## AIM
Render all of the records below as a JSON array of strings, with one string for each line and blank lines omitted.

## INPUT DATA
—————

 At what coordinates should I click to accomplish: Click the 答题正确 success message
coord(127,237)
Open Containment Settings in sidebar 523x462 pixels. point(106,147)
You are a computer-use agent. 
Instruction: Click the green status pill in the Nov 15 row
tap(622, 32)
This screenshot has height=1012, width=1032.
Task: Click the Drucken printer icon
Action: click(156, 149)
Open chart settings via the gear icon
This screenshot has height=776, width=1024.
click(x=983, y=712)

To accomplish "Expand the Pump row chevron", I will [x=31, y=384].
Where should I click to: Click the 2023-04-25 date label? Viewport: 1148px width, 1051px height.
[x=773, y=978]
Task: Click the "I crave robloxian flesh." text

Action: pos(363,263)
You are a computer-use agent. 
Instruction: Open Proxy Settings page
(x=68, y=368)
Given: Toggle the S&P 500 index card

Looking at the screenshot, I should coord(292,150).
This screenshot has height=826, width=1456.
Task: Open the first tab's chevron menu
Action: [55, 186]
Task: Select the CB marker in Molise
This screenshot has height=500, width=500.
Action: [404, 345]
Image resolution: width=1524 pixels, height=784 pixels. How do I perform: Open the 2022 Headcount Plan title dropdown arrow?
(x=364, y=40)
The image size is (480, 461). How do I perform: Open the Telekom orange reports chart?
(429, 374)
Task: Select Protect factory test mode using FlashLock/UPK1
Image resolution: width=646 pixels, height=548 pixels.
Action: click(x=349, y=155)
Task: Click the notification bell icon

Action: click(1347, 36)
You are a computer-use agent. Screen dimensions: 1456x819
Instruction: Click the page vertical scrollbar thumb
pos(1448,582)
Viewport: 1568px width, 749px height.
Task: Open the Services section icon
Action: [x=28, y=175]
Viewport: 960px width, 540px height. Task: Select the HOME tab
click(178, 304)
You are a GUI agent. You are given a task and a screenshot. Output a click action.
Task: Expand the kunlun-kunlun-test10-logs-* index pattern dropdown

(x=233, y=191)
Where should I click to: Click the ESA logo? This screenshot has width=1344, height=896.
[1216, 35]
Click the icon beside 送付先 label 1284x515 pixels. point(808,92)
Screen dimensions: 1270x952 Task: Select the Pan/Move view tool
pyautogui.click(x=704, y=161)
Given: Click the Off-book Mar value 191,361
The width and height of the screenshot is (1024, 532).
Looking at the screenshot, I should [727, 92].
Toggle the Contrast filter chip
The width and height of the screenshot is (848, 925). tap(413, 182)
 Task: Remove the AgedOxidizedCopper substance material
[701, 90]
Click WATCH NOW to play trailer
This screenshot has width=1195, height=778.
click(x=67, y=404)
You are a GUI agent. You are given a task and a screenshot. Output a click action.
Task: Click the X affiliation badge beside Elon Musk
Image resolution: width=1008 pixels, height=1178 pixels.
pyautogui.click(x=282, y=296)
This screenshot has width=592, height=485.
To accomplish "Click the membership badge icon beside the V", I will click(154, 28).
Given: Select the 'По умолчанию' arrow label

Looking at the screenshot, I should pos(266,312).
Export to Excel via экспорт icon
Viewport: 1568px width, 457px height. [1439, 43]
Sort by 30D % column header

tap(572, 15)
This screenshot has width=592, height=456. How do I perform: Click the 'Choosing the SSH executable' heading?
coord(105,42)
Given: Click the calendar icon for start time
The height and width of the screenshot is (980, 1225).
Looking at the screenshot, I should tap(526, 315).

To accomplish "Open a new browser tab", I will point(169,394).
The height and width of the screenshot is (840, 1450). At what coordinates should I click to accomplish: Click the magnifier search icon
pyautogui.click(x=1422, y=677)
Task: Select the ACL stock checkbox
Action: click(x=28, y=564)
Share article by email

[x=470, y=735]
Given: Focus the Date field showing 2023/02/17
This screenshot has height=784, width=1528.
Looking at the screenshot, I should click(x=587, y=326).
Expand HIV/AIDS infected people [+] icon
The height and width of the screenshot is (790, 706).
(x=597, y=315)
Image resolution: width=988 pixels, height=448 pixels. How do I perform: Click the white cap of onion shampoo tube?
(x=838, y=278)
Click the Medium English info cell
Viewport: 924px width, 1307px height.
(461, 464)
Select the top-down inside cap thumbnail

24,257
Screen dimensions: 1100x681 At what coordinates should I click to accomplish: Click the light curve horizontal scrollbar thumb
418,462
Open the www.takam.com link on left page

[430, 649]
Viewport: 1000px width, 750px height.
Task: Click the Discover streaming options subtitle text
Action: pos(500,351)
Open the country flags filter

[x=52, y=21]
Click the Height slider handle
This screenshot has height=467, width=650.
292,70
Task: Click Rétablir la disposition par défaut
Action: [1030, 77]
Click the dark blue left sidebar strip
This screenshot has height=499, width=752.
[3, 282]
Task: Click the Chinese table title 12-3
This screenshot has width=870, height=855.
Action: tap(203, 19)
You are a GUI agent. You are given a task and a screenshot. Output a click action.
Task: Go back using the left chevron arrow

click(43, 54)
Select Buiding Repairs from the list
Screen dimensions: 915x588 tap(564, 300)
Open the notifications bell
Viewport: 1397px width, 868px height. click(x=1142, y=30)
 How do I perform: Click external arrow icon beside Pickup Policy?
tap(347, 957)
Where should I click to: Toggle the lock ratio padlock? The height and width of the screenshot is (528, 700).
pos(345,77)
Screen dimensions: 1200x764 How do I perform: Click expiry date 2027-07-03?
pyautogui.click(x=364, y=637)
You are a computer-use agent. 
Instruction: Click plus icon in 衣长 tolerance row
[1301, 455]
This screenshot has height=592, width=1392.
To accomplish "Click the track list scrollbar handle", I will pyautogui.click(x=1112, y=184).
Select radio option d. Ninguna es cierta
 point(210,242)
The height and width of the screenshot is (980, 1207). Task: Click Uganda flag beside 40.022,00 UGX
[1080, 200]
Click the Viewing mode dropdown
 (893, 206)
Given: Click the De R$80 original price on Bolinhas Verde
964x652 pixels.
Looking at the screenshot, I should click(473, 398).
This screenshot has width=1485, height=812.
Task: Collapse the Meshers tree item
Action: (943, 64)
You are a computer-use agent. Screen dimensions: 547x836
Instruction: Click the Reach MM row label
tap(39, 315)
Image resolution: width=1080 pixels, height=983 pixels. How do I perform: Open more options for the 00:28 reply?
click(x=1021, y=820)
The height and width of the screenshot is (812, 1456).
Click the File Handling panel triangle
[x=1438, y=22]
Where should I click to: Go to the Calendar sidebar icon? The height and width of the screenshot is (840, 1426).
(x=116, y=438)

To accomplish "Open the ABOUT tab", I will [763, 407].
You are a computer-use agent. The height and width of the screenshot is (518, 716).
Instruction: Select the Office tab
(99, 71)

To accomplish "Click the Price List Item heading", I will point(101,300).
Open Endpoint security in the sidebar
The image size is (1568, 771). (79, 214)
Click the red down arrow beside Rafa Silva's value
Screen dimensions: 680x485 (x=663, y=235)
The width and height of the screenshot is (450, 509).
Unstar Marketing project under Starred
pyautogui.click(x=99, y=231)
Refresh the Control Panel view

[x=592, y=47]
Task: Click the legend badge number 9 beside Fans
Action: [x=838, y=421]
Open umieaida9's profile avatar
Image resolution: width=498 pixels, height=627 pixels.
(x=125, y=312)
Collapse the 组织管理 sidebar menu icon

—————

## RESPONSE TO THE EXERCISE
[
  " At what coordinates should I click to accomplish: Click the 答题正确 success message",
  "coord(127,237)",
  "Open Containment Settings in sidebar 523x462 pixels. point(106,147)",
  "You are a computer-use agent. ",
  "Instruction: Click the green status pill in the Nov 15 row",
  "tap(622, 32)",
  "This screenshot has height=1012, width=1032.",
  "Task: Click the Drucken printer icon",
  "Action: click(156, 149)",
  "Open chart settings via the gear icon",
  "This screenshot has height=776, width=1024.",
  "click(x=983, y=712)",
  "To accomplish \"Expand the Pump row chevron\", I will [x=31, y=384].",
  "Where should I click to: Click the 2023-04-25 date label? Viewport: 1148px width, 1051px height.",
  "[x=773, y=978]",
  "Task: Click the \"I crave robloxian flesh.\" text",
  "Action: pos(363,263)",
  "You are a computer-use agent. ",
  "Instruction: Open Proxy Settings page",
  "(x=68, y=368)",
  "Given: Toggle the S&P 500 index card",
  "Looking at the screenshot, I should coord(292,150).",
  "This screenshot has height=826, width=1456.",
  "Task: Open the first tab's chevron menu",
  "Action: [55, 186]",
  "Task: Select the CB marker in Molise",
  "This screenshot has height=500, width=500.",
  "Action: [404, 345]",
  "Image resolution: width=1524 pixels, height=784 pixels. How do I perform: Open the 2022 Headcount Plan title dropdown arrow?",
  "(x=364, y=40)",
  "The image size is (480, 461). How do I perform: Open the Telekom orange reports chart?",
  "(429, 374)",
  "Task: Select Protect factory test mode using FlashLock/UPK1",
  "Image resolution: width=646 pixels, height=548 pixels.",
  "Action: click(x=349, y=155)",
  "Task: Click the notification bell icon",
  "Action: click(1347, 36)",
  "You are a computer-use agent. Screen dimensions: 1456x819",
  "Instruction: Click the page vertical scrollbar thumb",
  "pos(1448,582)",
  "Viewport: 1568px width, 749px height.",
  "Task: Open the Services section icon",
  "Action: [x=28, y=175]",
  "Viewport: 960px width, 540px height. Task: Select the HOME tab",
  "click(178, 304)",
  "You are a GUI agent. You are given a task and a screenshot. Output a click action.",
  "Task: Expand the kunlun-kunlun-test10-logs-* index pattern dropdown",
  "(x=233, y=191)",
  "Where should I click to: Click the ESA logo? This screenshot has width=1344, height=896.",
  "[1216, 35]",
  "Click the icon beside 送付先 label 1284x515 pixels. point(808,92)",
  "Screen dimensions: 1270x952 Task: Select the Pan/Move view tool",
  "pyautogui.click(x=704, y=161)",
  "Given: Click the Off-book Mar value 191,361",
  "The width and height of the screenshot is (1024, 532).",
  "Looking at the screenshot, I should [727, 92].",
  "Toggle the Contrast filter chip",
  "The width and height of the screenshot is (848, 925). tap(413, 182)",
  " Task: Remove the AgedOxidizedCopper substance material",
  "[701, 90]",
  "Click WATCH NOW to play trailer",
  "This screenshot has width=1195, height=778.",
  "click(x=67, y=404)",
  "You are a GUI agent. You are given a task and a screenshot. Output a click action.",
  "Task: Click the X affiliation badge beside Elon Musk",
  "Image resolution: width=1008 pixels, height=1178 pixels.",
  "pyautogui.click(x=282, y=296)",
  "This screenshot has width=592, height=485.",
  "To accomplish \"Click the membership badge icon beside the V\", I will click(154, 28).",
  "Given: Select the 'По умолчанию' arrow label",
  "Looking at the screenshot, I should pos(266,312).",
  "Export to Excel via экспорт icon",
  "Viewport: 1568px width, 457px height. [1439, 43]",
  "Sort by 30D % column header",
  "tap(572, 15)",
  "This screenshot has width=592, height=456. How do I perform: Click the 'Choosing the SSH executable' heading?",
  "coord(105,42)",
  "Given: Click the calendar icon for start time",
  "The height and width of the screenshot is (980, 1225).",
  "Looking at the screenshot, I should tap(526, 315).",
  "To accomplish \"Open a new browser tab\", I will point(169,394).",
  "The height and width of the screenshot is (840, 1450). At what coordinates should I click to accomplish: Click the magnifier search icon",
  "pyautogui.click(x=1422, y=677)",
  "Task: Select the ACL stock checkbox",
  "Action: click(x=28, y=564)",
  "Share article by email",
  "[x=470, y=735]",
  "Given: Focus the Date field showing 2023/02/17",
  "This screenshot has height=784, width=1528.",
  "Looking at the screenshot, I should click(x=587, y=326).",
  "Expand HIV/AIDS infected people [+] icon",
  "The height and width of the screenshot is (790, 706).",
  "(x=597, y=315)",
  "Image resolution: width=988 pixels, height=448 pixels. How do I perform: Click the white cap of onion shampoo tube?",
  "(x=838, y=278)",
  "Click the Medium English info cell",
  "Viewport: 924px width, 1307px height.",
  "(461, 464)",
  "Select the top-down inside cap thumbnail",
  "24,257",
  "Screen dimensions: 1100x681 At what coordinates should I click to accomplish: Click the light curve horizontal scrollbar thumb",
  "418,462",
  "Open the www.takam.com link on left page",
  "[430, 649]",
  "Viewport: 1000px width, 750px height.",
  "Task: Click the Discover streaming options subtitle text",
  "Action: pos(500,351)",
  "Open the country flags filter",
  "[x=52, y=21]",
  "Click the Height slider handle",
  "This screenshot has height=467, width=650.",
  "292,70",
  "Task: Click Rétablir la disposition par défaut",
  "Action: [1030, 77]",
  "Click the dark blue left sidebar strip",
  "This screenshot has height=499, width=752.",
  "[3, 282]",
  "Task: Click the Chinese table title 12-3",
  "This screenshot has width=870, height=855.",
  "Action: tap(203, 19)",
  "You are a GUI agent. You are given a task and a screenshot. Output a click action.",
  "Task: Go back using the left chevron arrow",
  "click(43, 54)",
  "Select Buiding Repairs from the list",
  "Screen dimensions: 915x588 tap(564, 300)",
  "Open the notifications bell",
  "Viewport: 1397px width, 868px height. click(x=1142, y=30)",
  " How do I perform: Click external arrow icon beside Pickup Policy?",
  "tap(347, 957)",
  "Where should I click to: Toggle the lock ratio padlock? The height and width of the screenshot is (528, 700).",
  "pos(345,77)",
  "Screen dimensions: 1200x764 How do I perform: Click expiry date 2027-07-03?",
  "pyautogui.click(x=364, y=637)",
  "You are a computer-use agent. ",
  "Instruction: Click plus icon in 衣长 tolerance row",
  "[1301, 455]",
  "This screenshot has height=592, width=1392.",
  "To accomplish \"Click the track list scrollbar handle\", I will pyautogui.click(x=1112, y=184).",
  "Select radio option d. Ninguna es cierta",
  " point(210,242)",
  "The height and width of the screenshot is (980, 1207). Task: Click Uganda flag beside 40.022,00 UGX",
  "[1080, 200]",
  "Click the Viewing mode dropdown",
  " (893, 206)",
  "Given: Click the De R$80 original price on Bolinhas Verde",
  "964x652 pixels.",
  "Looking at the screenshot, I should click(473, 398).",
  "This screenshot has width=1485, height=812.",
  "Task: Collapse the Meshers tree item",
  "Action: (943, 64)",
  "You are a computer-use agent. Screen dimensions: 547x836",
  "Instruction: Click the Reach MM row label",
  "tap(39, 315)",
  "Image resolution: width=1080 pixels, height=983 pixels. How do I perform: Open more options for the 00:28 reply?",
  "click(x=1021, y=820)",
  "The height and width of the screenshot is (812, 1456).",
  "Click the File Handling panel triangle",
  "[x=1438, y=22]",
  "Where should I click to: Go to the Calendar sidebar icon? The height and width of the screenshot is (840, 1426).",
  "(x=116, y=438)",
  "To accomplish \"Open the ABOUT tab\", I will [763, 407].",
  "You are a computer-use agent. The height and width of the screenshot is (518, 716).",
  "Instruction: Select the Office tab",
  "(99, 71)",
  "To accomplish \"Click the Price List Item heading\", I will point(101,300).",
  "Open Endpoint security in the sidebar",
  "The image size is (1568, 771). (79, 214)",
  "Click the red down arrow beside Rafa Silva's value",
  "Screen dimensions: 680x485 (x=663, y=235)",
  "The width and height of the screenshot is (450, 509).",
  "Unstar Marketing project under Starred",
  "pyautogui.click(x=99, y=231)",
  "Refresh the Control Panel view",
  "[x=592, y=47]",
  "Task: Click the legend badge number 9 beside Fans",
  "Action: [x=838, y=421]",
  "Open umieaida9's profile avatar",
  "Image resolution: width=498 pixels, height=627 pixels.",
  "(x=125, y=312)",
  "Collapse the 组织管理 sidebar menu icon"
]